There are many issues that must be assessed when critically analysing our relationship with America. People for this strong alliance argue that we hold similar ideals and that without America, we are leaving ourselves open to military and terrorist attacks. Those against this reliance suggest that by having these close ties with America we are alienating our neighbours in Asia, and that this close relationship with America makes us a 'sitting duck' for terrorism.
Ever since the colonisation of Australia by Britain, we have relied on stronger nations to support and protect us from possible threats. Until WW2 Australia rested sure in the knowledge that if threatened, England would rush to our aide and defend us against would be attackers. The Second World War changed this view, when it was proved that England might not have the military capacity they once did to defend us, if needed, Australia sought assistance in this arena from what had fast becoming the world's unquestioned super power, America.

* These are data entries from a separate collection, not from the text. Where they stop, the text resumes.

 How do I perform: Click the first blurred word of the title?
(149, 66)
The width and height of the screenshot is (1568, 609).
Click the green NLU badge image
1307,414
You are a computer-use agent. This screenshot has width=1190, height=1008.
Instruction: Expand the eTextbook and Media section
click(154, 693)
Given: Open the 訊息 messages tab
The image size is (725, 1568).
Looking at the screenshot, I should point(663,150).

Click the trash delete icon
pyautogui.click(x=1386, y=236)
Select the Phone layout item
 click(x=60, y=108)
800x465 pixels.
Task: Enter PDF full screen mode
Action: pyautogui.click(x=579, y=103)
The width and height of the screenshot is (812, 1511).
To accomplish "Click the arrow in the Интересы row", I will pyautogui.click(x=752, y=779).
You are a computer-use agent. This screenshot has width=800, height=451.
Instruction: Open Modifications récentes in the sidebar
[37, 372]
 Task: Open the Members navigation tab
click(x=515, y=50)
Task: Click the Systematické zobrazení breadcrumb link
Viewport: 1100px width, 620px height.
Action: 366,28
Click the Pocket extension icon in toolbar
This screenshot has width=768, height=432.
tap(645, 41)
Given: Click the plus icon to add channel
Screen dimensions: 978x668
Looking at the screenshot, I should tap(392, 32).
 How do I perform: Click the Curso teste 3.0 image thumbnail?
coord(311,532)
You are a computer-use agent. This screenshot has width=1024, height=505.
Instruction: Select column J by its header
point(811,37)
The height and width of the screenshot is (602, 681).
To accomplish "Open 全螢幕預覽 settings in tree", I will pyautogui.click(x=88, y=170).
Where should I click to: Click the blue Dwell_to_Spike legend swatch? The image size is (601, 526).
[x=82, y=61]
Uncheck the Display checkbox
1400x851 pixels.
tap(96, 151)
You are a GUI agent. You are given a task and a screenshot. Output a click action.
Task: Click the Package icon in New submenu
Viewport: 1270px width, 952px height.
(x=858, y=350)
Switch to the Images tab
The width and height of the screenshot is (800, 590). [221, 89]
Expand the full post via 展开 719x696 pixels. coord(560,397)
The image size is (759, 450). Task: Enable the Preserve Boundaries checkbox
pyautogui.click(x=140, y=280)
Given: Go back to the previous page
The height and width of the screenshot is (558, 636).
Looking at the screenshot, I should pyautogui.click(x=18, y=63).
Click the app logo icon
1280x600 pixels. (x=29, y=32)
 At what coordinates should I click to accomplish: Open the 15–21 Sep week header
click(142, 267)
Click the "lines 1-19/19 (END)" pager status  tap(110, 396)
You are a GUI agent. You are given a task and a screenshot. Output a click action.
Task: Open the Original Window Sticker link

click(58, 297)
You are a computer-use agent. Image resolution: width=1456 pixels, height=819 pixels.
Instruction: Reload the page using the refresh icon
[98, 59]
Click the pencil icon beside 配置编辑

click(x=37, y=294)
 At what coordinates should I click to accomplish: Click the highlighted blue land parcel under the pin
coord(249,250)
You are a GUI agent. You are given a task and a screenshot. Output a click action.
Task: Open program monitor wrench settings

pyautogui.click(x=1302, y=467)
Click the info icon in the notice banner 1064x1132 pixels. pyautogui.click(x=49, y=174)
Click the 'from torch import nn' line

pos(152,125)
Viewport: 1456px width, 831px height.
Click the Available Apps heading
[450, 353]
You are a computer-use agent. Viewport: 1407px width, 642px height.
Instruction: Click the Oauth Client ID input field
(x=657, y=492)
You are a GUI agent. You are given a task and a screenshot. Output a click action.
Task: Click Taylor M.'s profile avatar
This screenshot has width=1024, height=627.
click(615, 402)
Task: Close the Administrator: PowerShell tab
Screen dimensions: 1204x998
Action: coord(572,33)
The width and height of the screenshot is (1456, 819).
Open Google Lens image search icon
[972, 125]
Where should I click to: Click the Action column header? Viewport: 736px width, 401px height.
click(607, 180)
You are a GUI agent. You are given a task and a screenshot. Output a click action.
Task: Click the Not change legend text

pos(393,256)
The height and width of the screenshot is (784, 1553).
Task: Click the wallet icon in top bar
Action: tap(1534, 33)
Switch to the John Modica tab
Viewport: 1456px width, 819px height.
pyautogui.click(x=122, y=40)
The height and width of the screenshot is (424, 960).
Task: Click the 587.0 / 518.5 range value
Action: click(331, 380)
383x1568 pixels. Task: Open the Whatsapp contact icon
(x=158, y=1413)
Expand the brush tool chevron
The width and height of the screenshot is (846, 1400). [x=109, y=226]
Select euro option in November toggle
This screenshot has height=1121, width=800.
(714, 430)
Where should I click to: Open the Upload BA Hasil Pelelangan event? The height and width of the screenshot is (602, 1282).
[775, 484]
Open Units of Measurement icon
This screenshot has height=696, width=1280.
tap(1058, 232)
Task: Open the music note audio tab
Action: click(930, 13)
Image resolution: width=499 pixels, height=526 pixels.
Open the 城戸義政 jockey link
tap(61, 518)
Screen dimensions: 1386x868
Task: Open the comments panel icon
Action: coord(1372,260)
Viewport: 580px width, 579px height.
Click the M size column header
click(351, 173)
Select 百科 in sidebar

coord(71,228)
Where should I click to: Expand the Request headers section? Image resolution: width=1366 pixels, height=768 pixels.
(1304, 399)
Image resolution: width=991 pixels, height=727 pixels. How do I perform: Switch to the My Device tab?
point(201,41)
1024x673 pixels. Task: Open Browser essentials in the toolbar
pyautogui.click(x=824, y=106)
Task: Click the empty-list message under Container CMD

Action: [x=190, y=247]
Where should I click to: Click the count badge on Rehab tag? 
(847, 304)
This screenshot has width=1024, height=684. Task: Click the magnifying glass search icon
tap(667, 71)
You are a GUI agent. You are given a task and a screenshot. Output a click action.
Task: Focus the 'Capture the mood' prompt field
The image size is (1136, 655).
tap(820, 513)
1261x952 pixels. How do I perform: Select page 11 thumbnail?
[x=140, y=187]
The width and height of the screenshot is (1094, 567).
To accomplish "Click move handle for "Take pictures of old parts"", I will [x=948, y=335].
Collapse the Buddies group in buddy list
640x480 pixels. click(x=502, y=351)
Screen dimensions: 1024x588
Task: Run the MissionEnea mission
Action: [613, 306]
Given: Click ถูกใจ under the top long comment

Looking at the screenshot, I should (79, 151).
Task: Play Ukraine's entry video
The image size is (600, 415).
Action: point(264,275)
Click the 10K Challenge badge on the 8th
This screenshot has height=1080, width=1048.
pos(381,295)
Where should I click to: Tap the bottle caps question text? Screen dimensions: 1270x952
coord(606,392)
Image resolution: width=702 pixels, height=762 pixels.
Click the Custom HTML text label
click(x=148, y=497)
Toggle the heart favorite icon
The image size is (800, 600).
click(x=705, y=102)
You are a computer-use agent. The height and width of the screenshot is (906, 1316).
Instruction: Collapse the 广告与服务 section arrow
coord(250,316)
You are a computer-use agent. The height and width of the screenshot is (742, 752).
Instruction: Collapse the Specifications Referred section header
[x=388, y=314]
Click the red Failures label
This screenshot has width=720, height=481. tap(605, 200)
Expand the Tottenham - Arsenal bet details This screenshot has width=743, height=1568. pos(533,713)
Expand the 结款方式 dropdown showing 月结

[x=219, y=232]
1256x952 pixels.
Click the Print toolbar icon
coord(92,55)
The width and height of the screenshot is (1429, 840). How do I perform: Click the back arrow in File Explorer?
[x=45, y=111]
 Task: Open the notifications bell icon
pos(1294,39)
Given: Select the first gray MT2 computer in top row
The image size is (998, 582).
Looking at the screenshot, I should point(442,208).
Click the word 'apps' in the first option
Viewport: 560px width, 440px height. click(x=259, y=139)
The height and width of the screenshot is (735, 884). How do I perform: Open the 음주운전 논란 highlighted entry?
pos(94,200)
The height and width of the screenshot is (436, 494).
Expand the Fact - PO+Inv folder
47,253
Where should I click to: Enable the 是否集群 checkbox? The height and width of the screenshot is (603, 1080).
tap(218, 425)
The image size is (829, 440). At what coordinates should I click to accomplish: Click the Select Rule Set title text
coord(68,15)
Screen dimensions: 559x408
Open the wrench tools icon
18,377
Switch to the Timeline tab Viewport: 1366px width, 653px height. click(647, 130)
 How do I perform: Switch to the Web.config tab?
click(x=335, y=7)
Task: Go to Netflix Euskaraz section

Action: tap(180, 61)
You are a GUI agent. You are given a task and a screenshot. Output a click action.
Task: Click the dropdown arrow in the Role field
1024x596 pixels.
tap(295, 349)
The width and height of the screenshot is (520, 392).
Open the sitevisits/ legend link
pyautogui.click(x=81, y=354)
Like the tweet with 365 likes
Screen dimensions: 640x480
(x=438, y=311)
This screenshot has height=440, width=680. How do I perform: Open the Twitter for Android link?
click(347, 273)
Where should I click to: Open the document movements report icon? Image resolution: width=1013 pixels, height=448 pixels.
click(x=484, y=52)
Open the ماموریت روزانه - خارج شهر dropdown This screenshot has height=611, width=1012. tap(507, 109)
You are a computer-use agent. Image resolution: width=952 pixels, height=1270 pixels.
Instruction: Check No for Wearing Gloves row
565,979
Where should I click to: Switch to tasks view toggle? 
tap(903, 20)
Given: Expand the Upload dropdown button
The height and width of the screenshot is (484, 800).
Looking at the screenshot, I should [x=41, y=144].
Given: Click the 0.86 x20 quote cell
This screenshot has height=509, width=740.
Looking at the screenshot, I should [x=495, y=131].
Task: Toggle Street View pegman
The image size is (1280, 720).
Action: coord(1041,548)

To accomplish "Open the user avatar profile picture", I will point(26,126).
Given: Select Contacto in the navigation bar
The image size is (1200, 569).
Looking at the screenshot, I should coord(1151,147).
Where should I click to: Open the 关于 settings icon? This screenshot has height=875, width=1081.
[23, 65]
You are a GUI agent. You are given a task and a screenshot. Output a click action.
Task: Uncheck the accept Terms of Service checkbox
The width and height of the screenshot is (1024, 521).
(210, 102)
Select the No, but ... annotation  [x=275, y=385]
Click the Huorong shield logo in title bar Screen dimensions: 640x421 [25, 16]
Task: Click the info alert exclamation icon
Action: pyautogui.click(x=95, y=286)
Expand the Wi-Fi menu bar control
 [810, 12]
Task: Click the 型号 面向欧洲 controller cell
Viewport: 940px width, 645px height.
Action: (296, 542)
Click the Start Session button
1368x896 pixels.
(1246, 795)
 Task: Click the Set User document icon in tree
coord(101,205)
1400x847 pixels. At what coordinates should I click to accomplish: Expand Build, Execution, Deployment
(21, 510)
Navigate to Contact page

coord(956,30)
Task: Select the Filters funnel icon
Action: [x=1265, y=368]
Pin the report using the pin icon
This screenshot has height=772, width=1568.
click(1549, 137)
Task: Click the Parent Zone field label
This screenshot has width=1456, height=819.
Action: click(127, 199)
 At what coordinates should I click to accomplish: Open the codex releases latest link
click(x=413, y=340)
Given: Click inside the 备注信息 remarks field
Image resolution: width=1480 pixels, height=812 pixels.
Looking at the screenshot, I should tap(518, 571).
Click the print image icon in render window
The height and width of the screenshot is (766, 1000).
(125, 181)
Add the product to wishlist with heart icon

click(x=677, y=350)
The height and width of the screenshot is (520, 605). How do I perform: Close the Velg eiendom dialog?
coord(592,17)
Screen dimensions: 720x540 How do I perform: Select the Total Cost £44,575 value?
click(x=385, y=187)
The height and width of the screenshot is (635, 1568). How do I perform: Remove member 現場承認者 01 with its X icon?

Along with our neighbours, New Zealand, Australia signed what was called the 'ANZUS' treaty, which, if invoked meant that America would, theoretically, protect Australia and New Zealand against military threats, it also gave Australia and New Zealand access to American intelligence, defence science and weapons technology. New Zealand has now been withdrawn from this treaty; claiming that they could not accept the United States' policy positions on nuclear powered and armed warships New Zealand had alienated The United States. America considered these to be necessary conditions of an effective alliance and withdrew its treaty obligations towards New Zealand. For Australia however, this treaty is our single most important security alliance and the government doesn't appear to be in any rush to question the United States on any matters that may jeopardise the friendship.
There have been...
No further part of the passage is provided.